EXCERPTED RECORDS >>
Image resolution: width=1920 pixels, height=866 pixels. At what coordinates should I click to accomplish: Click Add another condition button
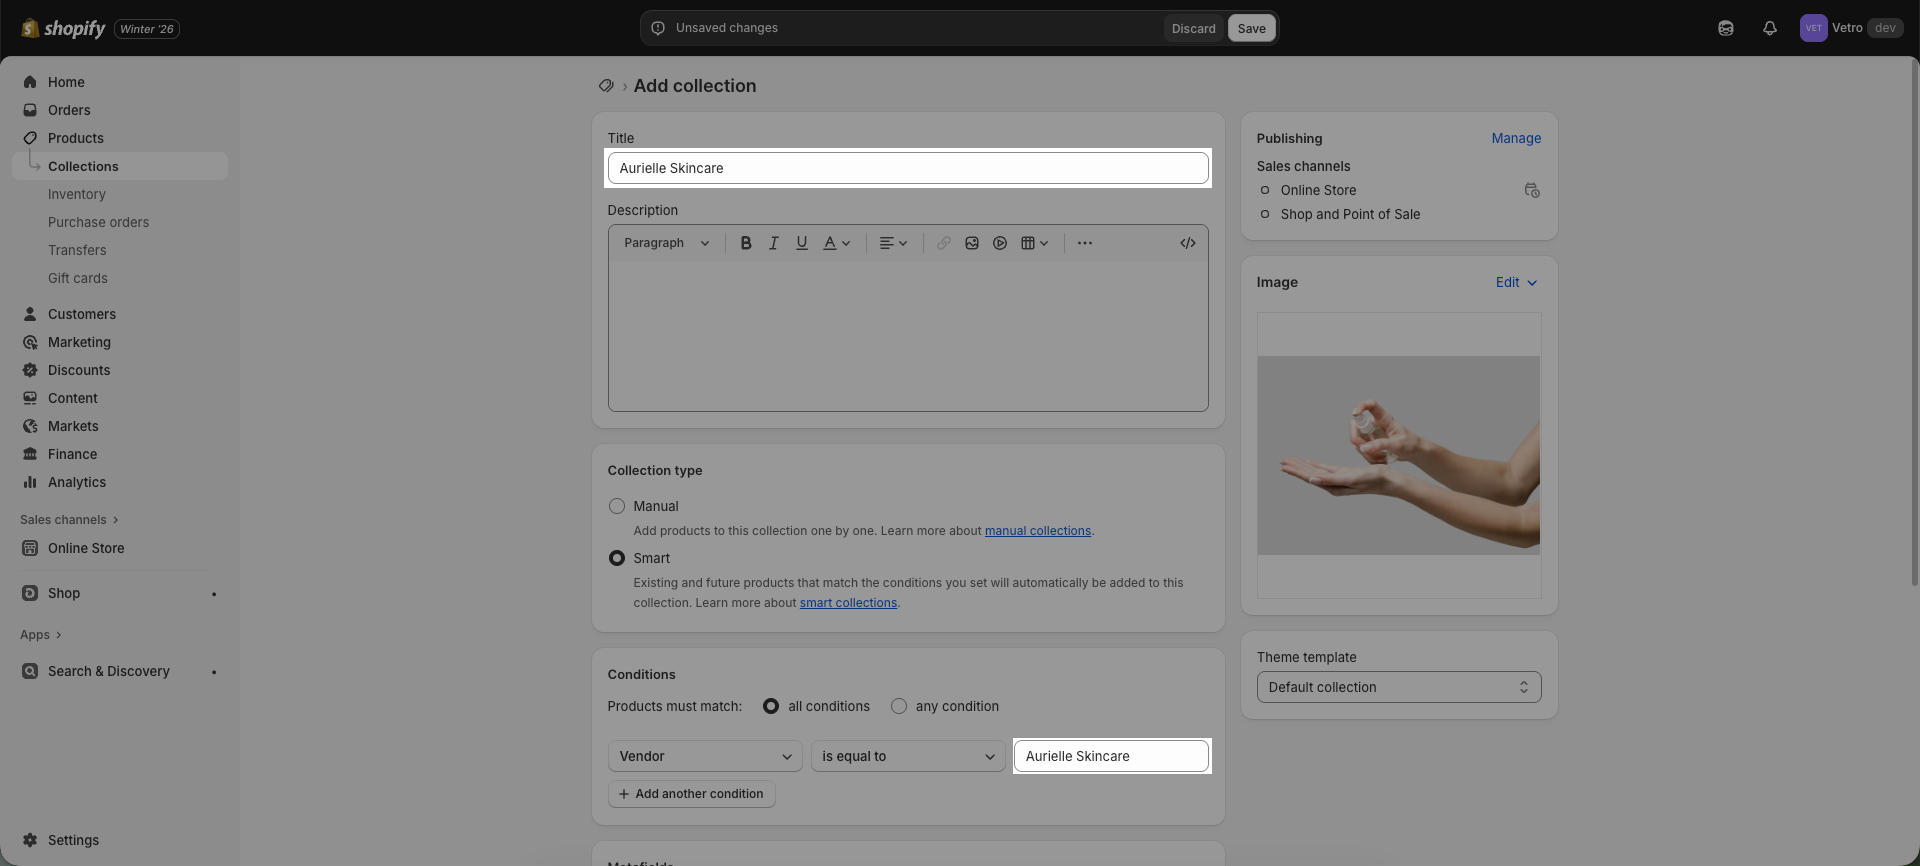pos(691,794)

==

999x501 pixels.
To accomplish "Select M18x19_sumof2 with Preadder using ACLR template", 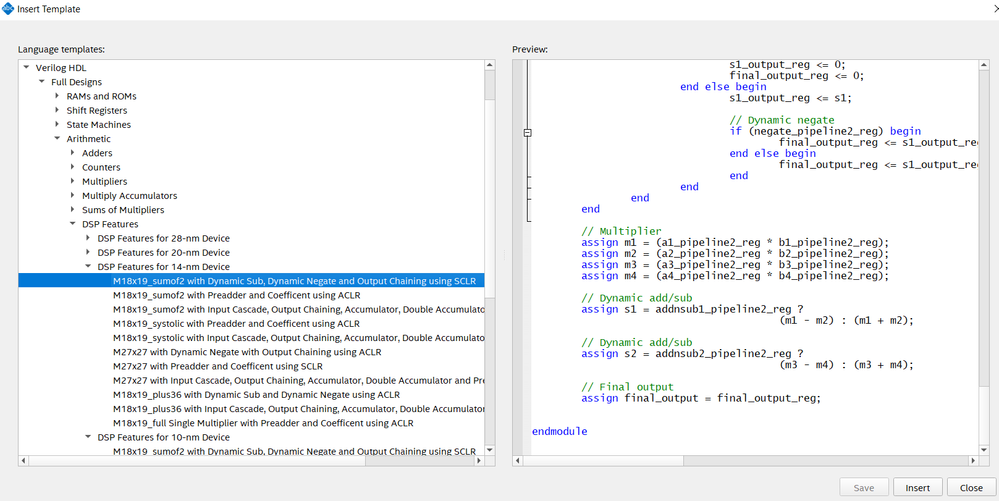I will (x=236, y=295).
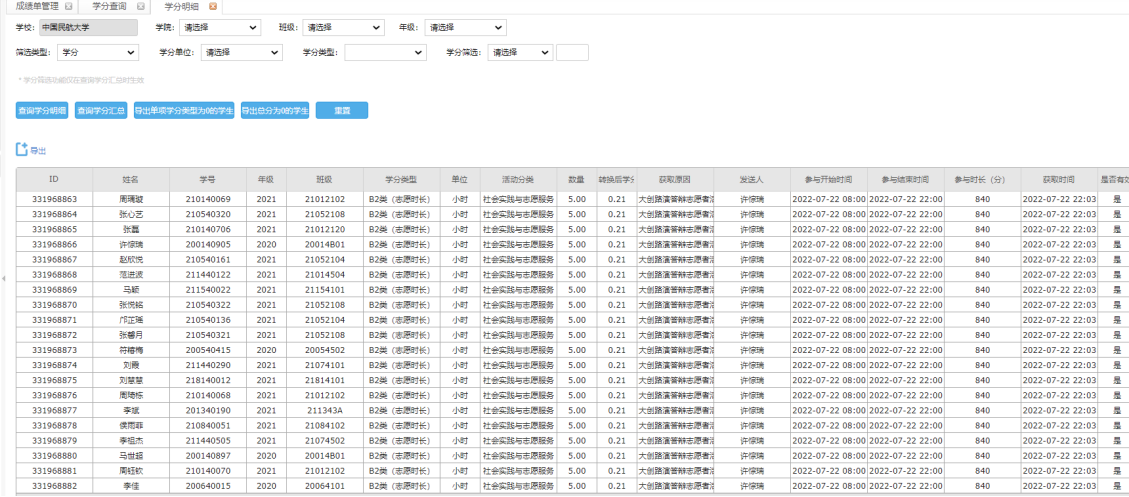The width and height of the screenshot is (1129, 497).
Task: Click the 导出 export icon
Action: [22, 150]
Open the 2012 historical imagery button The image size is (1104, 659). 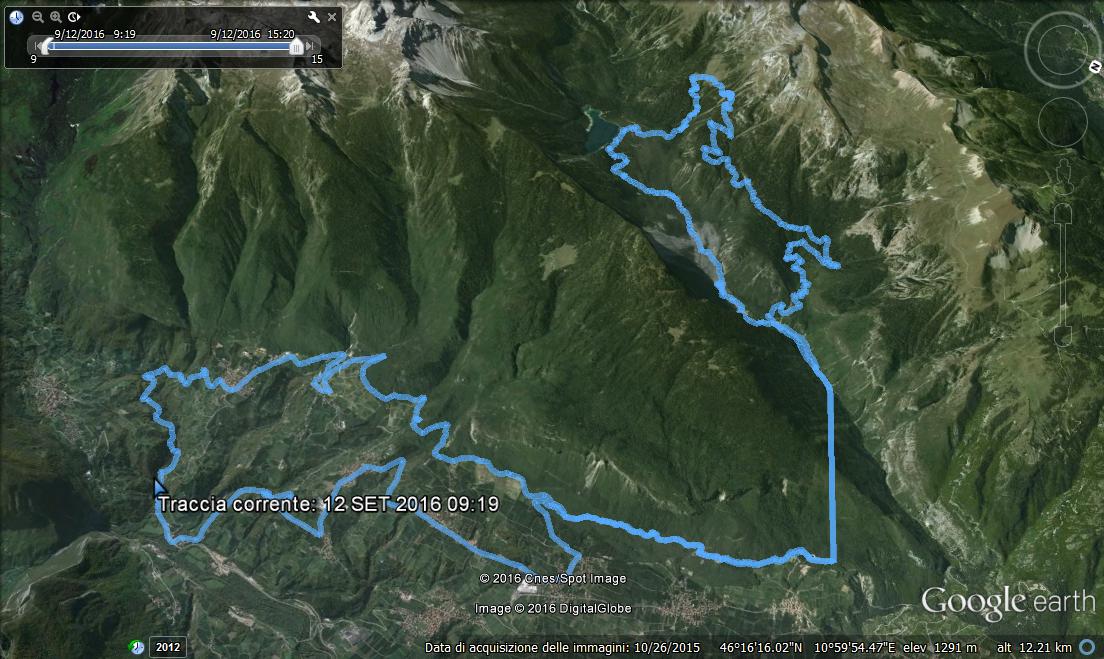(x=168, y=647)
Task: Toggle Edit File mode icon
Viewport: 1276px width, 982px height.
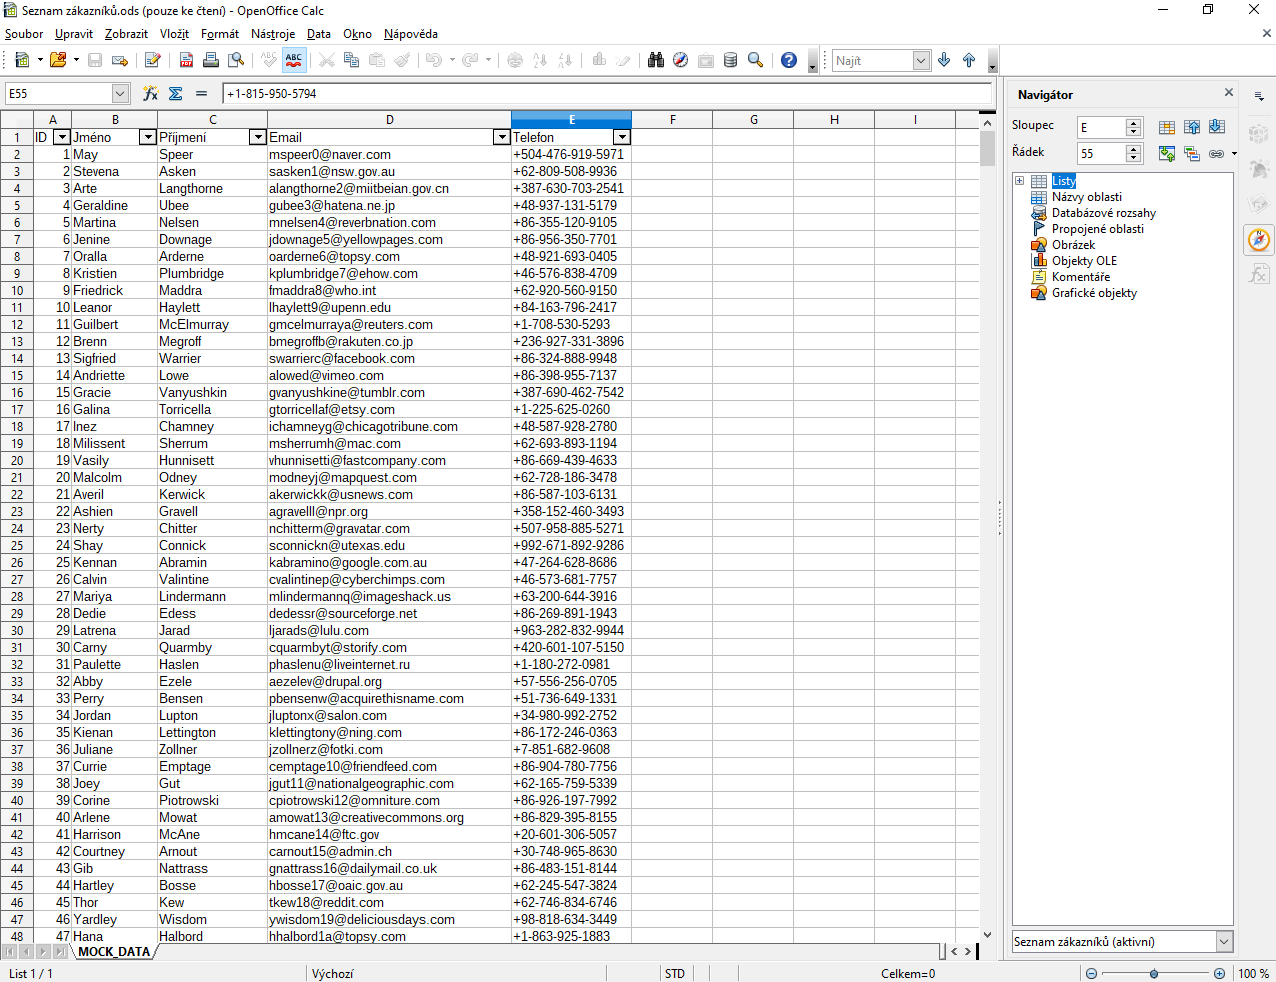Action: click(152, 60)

* * *

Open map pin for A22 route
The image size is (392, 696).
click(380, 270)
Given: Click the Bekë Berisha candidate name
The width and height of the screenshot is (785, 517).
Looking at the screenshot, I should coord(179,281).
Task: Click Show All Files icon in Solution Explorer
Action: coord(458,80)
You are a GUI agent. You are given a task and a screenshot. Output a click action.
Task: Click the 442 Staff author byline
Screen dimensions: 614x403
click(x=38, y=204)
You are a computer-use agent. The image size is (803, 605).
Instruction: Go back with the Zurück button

WHAT IS EXPECTED >>
Above are the records; from them, give again exactly the lines from the one containing "The width and height of the screenshot is (785, 517)." through the one containing "Instruction: Go back with the Zurück button", both included.

OUTPUT FOR THIS EXERCISE >>
The width and height of the screenshot is (785, 517).
Looking at the screenshot, I should coord(179,281).
Task: Click Show All Files icon in Solution Explorer
Action: coord(458,80)
You are a GUI agent. You are given a task and a screenshot. Output a click action.
Task: Click the 442 Staff author byline
Screen dimensions: 614x403
click(x=38, y=204)
You are a computer-use agent. The image size is (803, 605).
Instruction: Go back with the Zurück button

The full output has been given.